Exercise aim:
Give back every line of the listing below, word for word and in the same order.

_____

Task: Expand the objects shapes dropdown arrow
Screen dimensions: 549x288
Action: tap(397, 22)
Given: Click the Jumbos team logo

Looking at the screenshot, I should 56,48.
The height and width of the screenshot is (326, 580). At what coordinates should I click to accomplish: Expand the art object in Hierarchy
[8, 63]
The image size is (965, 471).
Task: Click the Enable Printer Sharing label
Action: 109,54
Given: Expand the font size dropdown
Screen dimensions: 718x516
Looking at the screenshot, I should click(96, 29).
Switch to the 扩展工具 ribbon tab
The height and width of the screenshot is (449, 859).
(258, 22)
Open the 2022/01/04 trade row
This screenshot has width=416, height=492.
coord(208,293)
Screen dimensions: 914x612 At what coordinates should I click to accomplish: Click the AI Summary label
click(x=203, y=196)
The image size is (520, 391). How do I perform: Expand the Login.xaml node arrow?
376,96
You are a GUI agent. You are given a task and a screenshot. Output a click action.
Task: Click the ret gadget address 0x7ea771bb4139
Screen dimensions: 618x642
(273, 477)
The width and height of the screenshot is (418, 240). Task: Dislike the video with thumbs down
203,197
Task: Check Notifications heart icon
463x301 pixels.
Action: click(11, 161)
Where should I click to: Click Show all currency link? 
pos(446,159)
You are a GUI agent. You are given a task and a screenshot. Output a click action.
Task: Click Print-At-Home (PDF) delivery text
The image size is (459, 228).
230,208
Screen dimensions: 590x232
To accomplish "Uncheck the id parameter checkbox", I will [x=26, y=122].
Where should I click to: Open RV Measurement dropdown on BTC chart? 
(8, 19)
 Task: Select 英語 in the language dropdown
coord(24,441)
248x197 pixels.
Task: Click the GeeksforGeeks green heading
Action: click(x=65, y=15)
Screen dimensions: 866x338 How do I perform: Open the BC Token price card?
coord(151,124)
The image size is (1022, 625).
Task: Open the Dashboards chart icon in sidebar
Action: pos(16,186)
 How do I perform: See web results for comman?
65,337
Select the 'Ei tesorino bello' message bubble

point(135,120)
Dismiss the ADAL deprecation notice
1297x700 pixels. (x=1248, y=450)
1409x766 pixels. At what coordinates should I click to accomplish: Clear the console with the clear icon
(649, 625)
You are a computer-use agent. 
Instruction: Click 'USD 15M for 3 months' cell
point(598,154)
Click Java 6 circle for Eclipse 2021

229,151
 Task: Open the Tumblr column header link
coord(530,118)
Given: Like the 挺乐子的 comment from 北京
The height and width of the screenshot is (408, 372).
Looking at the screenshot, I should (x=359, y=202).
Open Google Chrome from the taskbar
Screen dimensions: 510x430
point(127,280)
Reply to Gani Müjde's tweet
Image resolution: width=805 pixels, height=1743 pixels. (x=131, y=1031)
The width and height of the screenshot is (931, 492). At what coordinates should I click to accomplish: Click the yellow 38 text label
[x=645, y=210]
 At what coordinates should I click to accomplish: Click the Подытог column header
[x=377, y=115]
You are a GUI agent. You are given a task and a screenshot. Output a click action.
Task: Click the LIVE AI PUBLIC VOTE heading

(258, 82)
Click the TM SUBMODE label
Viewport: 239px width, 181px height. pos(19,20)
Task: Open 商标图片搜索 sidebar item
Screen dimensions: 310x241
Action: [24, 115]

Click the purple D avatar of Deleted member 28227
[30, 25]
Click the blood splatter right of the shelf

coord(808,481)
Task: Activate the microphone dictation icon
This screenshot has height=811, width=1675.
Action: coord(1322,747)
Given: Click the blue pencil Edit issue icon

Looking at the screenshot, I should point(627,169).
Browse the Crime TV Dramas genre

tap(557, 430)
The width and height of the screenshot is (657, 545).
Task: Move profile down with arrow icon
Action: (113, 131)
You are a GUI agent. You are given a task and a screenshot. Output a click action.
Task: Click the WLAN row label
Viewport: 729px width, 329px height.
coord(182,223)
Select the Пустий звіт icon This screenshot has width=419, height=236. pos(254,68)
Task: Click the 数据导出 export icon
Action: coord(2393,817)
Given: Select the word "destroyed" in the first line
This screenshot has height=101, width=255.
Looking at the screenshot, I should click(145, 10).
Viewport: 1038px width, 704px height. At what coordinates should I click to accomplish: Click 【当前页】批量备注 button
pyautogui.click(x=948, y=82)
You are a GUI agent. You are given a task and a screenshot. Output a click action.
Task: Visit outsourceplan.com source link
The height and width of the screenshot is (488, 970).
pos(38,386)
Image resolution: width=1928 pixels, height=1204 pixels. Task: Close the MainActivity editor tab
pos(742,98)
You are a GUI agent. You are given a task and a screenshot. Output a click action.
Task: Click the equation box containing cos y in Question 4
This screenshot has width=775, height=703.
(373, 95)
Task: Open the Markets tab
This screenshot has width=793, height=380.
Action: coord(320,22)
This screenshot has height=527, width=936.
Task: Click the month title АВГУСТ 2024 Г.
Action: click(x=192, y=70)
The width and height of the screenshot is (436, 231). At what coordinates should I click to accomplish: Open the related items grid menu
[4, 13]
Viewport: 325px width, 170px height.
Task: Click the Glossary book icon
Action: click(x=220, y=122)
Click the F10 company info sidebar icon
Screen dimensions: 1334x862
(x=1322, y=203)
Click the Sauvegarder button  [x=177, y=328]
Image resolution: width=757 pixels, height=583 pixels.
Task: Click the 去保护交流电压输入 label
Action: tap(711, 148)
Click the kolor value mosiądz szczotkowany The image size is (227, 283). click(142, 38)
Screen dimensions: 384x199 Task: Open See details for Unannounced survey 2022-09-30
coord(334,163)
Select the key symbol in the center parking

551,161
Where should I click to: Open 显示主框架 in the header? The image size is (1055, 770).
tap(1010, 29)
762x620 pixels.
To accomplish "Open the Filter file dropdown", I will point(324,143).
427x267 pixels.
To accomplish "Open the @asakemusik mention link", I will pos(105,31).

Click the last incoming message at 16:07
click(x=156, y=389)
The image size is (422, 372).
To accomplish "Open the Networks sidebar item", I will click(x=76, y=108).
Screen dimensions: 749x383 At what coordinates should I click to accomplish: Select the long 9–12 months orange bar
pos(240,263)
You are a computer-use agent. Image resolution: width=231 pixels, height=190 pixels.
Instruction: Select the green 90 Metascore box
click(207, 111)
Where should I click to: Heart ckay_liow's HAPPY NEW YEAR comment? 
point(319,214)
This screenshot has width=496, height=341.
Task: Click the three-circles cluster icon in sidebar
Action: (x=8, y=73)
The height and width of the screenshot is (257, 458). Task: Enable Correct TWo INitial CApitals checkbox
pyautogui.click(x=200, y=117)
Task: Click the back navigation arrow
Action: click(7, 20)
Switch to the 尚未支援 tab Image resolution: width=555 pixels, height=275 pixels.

_____

Written answer:
Task: Expand the objects shapes dropdown arrow
Screen dimensions: 549x288
Action: tap(397, 22)
Given: Click the Jumbos team logo

Looking at the screenshot, I should 56,48.
The height and width of the screenshot is (326, 580). At what coordinates should I click to accomplish: Expand the art object in Hierarchy
[8, 63]
The image size is (965, 471).
Task: Click the Enable Printer Sharing label
Action: 109,54
Given: Expand the font size dropdown
Screen dimensions: 718x516
Looking at the screenshot, I should click(96, 29).
Switch to the 扩展工具 ribbon tab
The height and width of the screenshot is (449, 859).
(258, 22)
Open the 2022/01/04 trade row
This screenshot has width=416, height=492.
coord(208,293)
Screen dimensions: 914x612 At what coordinates should I click to accomplish: Click the AI Summary label
click(x=203, y=196)
The image size is (520, 391). How do I perform: Expand the Login.xaml node arrow?
376,96
You are a GUI agent. You are given a task and a screenshot. Output a click action.
Task: Click the ret gadget address 0x7ea771bb4139
Screen dimensions: 618x642
(273, 477)
The width and height of the screenshot is (418, 240). Task: Dislike the video with thumbs down
203,197
Task: Check Notifications heart icon
463x301 pixels.
Action: click(11, 161)
Where should I click to: Click Show all currency link? 
pos(446,159)
You are a GUI agent. You are given a task and a screenshot. Output a click action.
Task: Click Print-At-Home (PDF) delivery text
The image size is (459, 228).
230,208
Screen dimensions: 590x232
To accomplish "Uncheck the id parameter checkbox", I will [x=26, y=122].
Where should I click to: Open RV Measurement dropdown on BTC chart? 
(8, 19)
 Task: Select 英語 in the language dropdown
coord(24,441)
248x197 pixels.
Task: Click the GeeksforGeeks green heading
Action: click(x=65, y=15)
Screen dimensions: 866x338 How do I perform: Open the BC Token price card?
coord(151,124)
The image size is (1022, 625).
Task: Open the Dashboards chart icon in sidebar
Action: pos(16,186)
 How do I perform: See web results for comman?
65,337
Select the 'Ei tesorino bello' message bubble

point(135,120)
Dismiss the ADAL deprecation notice
1297x700 pixels. (x=1248, y=450)
1409x766 pixels. At what coordinates should I click to accomplish: Clear the console with the clear icon
(649, 625)
You are a computer-use agent. 
Instruction: Click 'USD 15M for 3 months' cell
point(598,154)
Click Java 6 circle for Eclipse 2021

229,151
 Task: Open the Tumblr column header link
coord(530,118)
Given: Like the 挺乐子的 comment from 北京
The height and width of the screenshot is (408, 372).
Looking at the screenshot, I should (x=359, y=202).
Open Google Chrome from the taskbar
Screen dimensions: 510x430
point(127,280)
Reply to Gani Müjde's tweet
Image resolution: width=805 pixels, height=1743 pixels. (x=131, y=1031)
The width and height of the screenshot is (931, 492). At what coordinates should I click to accomplish: Click the yellow 38 text label
[x=645, y=210]
 At what coordinates should I click to accomplish: Click the Подытог column header
[x=377, y=115]
You are a GUI agent. You are given a task and a screenshot. Output a click action.
Task: Click the LIVE AI PUBLIC VOTE heading

(258, 82)
Click the TM SUBMODE label
Viewport: 239px width, 181px height. pos(19,20)
Task: Open 商标图片搜索 sidebar item
Screen dimensions: 310x241
Action: [24, 115]

Click the purple D avatar of Deleted member 28227
[30, 25]
Click the blood splatter right of the shelf

coord(808,481)
Task: Activate the microphone dictation icon
This screenshot has height=811, width=1675.
Action: coord(1322,747)
Given: Click the blue pencil Edit issue icon

Looking at the screenshot, I should point(627,169).
Browse the Crime TV Dramas genre

tap(557, 430)
The width and height of the screenshot is (657, 545).
Task: Move profile down with arrow icon
Action: (113, 131)
You are a GUI agent. You are given a task and a screenshot. Output a click action.
Task: Click the WLAN row label
Viewport: 729px width, 329px height.
coord(182,223)
Select the Пустий звіт icon This screenshot has width=419, height=236. pos(254,68)
Task: Click the 数据导出 export icon
Action: coord(2393,817)
Given: Select the word "destroyed" in the first line
This screenshot has height=101, width=255.
Looking at the screenshot, I should click(145, 10).
Viewport: 1038px width, 704px height. At what coordinates should I click to accomplish: Click 【当前页】批量备注 button
pyautogui.click(x=948, y=82)
You are a GUI agent. You are given a task and a screenshot. Output a click action.
Task: Visit outsourceplan.com source link
The height and width of the screenshot is (488, 970).
pos(38,386)
Image resolution: width=1928 pixels, height=1204 pixels. Task: Close the MainActivity editor tab
pos(742,98)
You are a GUI agent. You are given a task and a screenshot. Output a click action.
Task: Click the equation box containing cos y in Question 4
This screenshot has width=775, height=703.
(373, 95)
Task: Open the Markets tab
This screenshot has width=793, height=380.
Action: coord(320,22)
This screenshot has height=527, width=936.
Task: Click the month title АВГУСТ 2024 Г.
Action: click(x=192, y=70)
The width and height of the screenshot is (436, 231). At what coordinates should I click to accomplish: Open the related items grid menu
[4, 13]
Viewport: 325px width, 170px height.
Task: Click the Glossary book icon
Action: click(x=220, y=122)
Click the F10 company info sidebar icon
Screen dimensions: 1334x862
(x=1322, y=203)
Click the Sauvegarder button  [x=177, y=328]
Image resolution: width=757 pixels, height=583 pixels.
Task: Click the 去保护交流电压输入 label
Action: tap(711, 148)
Click the kolor value mosiądz szczotkowany The image size is (227, 283). click(142, 38)
Screen dimensions: 384x199 Task: Open See details for Unannounced survey 2022-09-30
coord(334,163)
Select the key symbol in the center parking

551,161
Where should I click to: Open 显示主框架 in the header? The image size is (1055, 770).
tap(1010, 29)
762x620 pixels.
To accomplish "Open the Filter file dropdown", I will point(324,143).
427x267 pixels.
To accomplish "Open the @asakemusik mention link", I will pos(105,31).

Click the last incoming message at 16:07
click(x=156, y=389)
The image size is (422, 372).
To accomplish "Open the Networks sidebar item", I will click(x=76, y=108).
Screen dimensions: 749x383 At what coordinates should I click to accomplish: Select the long 9–12 months orange bar
pos(240,263)
You are a computer-use agent. Image resolution: width=231 pixels, height=190 pixels.
Instruction: Select the green 90 Metascore box
click(207, 111)
Where should I click to: Heart ckay_liow's HAPPY NEW YEAR comment? 
point(319,214)
This screenshot has width=496, height=341.
Task: Click the three-circles cluster icon in sidebar
Action: (x=8, y=73)
The height and width of the screenshot is (257, 458). Task: Enable Correct TWo INitial CApitals checkbox
pyautogui.click(x=200, y=117)
Task: Click the back navigation arrow
Action: click(7, 20)
Switch to the 尚未支援 tab Image resolution: width=555 pixels, height=275 pixels.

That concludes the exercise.